Les difficultés de recrutement restent toutefois "la première préoccupation des dirigeants de PME/TPE", citées par 59% des chefs d'entreprises interrogés, selon les réponses apportées à l'enquête par 554 dirigeants de PME/TPE du 17 au 27 octobre. Malgré l'inflation qui freine le pouvoir d'achat et la demande, "quand on a des pénuries de main d'œuvre qui restent le premier facteur de frein à la croissance, on est clairement dans une contrainte d'offre", a expliqué à l'AFP Philippe Mutricy, directeur des études de Bpifrance. De plus en plus d'entreprises constatent une dégradation de leur trésorerie et les intentions d'investissement continuent leur recul entamé au printemps. Moins d'une entreprise sur deux (49%) compte aujourd'hui investir en 2022, contre 55% il y a six mois.

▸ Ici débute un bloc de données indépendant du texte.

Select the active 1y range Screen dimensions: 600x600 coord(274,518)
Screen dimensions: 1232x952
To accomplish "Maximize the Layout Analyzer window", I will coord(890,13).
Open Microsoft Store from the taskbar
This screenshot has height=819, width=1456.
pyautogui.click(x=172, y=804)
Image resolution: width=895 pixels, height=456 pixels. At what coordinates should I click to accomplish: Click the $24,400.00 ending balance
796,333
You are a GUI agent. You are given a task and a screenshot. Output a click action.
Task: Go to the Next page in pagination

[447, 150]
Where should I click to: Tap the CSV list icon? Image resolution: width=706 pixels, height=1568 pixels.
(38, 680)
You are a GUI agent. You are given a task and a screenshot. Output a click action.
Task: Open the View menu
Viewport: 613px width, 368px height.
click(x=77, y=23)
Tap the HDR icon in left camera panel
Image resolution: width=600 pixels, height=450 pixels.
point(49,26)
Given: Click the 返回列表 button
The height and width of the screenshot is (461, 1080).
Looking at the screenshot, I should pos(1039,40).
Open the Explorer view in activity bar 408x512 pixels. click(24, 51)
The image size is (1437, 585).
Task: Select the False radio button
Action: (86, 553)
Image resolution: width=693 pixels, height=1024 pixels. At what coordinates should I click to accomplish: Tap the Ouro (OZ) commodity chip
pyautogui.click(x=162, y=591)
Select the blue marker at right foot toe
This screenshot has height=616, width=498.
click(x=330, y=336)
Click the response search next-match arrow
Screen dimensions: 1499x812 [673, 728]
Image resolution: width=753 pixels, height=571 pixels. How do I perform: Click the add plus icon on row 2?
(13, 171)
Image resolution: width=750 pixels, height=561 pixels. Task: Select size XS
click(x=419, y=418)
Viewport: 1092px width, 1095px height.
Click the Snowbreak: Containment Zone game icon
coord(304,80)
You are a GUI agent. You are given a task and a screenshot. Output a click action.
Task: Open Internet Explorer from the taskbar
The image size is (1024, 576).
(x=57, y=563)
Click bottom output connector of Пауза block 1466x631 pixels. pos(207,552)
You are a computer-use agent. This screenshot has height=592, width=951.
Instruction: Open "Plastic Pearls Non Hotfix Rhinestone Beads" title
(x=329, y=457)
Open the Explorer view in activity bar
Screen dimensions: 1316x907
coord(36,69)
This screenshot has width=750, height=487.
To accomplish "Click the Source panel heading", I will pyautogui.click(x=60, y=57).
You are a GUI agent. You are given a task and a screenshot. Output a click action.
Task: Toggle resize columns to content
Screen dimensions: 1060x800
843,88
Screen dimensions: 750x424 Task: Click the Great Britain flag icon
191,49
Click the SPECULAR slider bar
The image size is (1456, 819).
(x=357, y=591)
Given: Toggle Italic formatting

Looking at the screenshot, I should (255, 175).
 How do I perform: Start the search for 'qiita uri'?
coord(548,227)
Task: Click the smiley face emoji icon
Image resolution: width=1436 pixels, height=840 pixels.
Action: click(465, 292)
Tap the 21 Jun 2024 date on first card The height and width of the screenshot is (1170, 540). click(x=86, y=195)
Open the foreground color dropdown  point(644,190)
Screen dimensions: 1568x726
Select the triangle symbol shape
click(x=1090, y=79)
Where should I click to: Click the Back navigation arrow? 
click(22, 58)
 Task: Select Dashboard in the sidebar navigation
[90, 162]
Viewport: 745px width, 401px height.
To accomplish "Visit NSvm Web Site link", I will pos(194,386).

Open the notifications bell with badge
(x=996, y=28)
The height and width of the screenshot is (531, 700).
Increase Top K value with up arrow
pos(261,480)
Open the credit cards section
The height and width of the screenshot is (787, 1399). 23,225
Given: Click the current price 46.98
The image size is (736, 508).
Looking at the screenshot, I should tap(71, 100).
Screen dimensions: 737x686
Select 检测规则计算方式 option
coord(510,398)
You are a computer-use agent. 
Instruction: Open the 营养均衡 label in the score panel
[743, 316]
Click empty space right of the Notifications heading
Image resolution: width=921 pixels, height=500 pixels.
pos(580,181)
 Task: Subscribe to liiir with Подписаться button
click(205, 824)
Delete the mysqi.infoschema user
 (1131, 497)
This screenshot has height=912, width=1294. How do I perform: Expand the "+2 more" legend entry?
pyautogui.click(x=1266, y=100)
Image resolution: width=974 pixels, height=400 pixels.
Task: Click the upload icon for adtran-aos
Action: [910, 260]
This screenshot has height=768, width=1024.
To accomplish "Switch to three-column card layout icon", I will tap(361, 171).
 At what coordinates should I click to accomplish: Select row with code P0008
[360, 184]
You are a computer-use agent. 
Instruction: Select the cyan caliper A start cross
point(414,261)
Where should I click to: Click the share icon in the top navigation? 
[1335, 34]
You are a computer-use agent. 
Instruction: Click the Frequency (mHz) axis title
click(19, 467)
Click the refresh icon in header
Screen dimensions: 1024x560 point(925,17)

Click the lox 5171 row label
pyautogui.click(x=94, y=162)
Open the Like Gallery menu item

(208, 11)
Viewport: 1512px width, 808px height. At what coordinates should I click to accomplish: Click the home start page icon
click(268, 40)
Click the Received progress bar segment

Toutefois, selon M. Mutricy, "on est plutôt dans du report que dans de l'annulation" des projets d'investissement, comme durant la crise sanitaire. "Cela fait deux ans que l'investissement est beaucoup plus dynamique que ce que prédirait" la croissance de l'économie, tempère Baptiste Thornary, économiste chez Bpifrance. L'investissement se montre selon lui résistant dans l'industrie, le recul récent venant plutôt des services et du tourisme, secteurs qui avaient "beaucoup investi et se sont beaucoup digitalisés" pendant la crise sanitaire. Un quart des dirigeants (24%) a réalisé des investissements "verts" au cours de trois dernières années, d'après le baromètre. Les investissements que l'on retrouve le plus souvent sont le tri des déchets et le recyclage, suivis par le renouvellement du parc automobile, l'achat d'équipements de production plus performants énergétiquement n'arrivant qu'en troisième position. En dépit du contexte de hausse des taux d'intérêt, les conditions de crédit restent encore "globalement favorables", et seules 18% des entreprises déclarent rencontrer des difficultés d'exploitation courante, ce qui correspond au niveau d'avant-crise, selon le baromètre. En 2023, près des deux tiers (64%) des dirigeants de PME et TPE prévoient d'augmenter les salaires (hors primes et intéressement). En moyenne, l'augmentation prévue est de 2,6%, en tenant compte de ceux qui ne prévoient pas d'augmenter les salaires. Toujours pour l'an prochain, 62% des patrons de PME/TPE prévoient d'augmenter les prix de vente, avec une hausse moyenne prévue de 3,8%.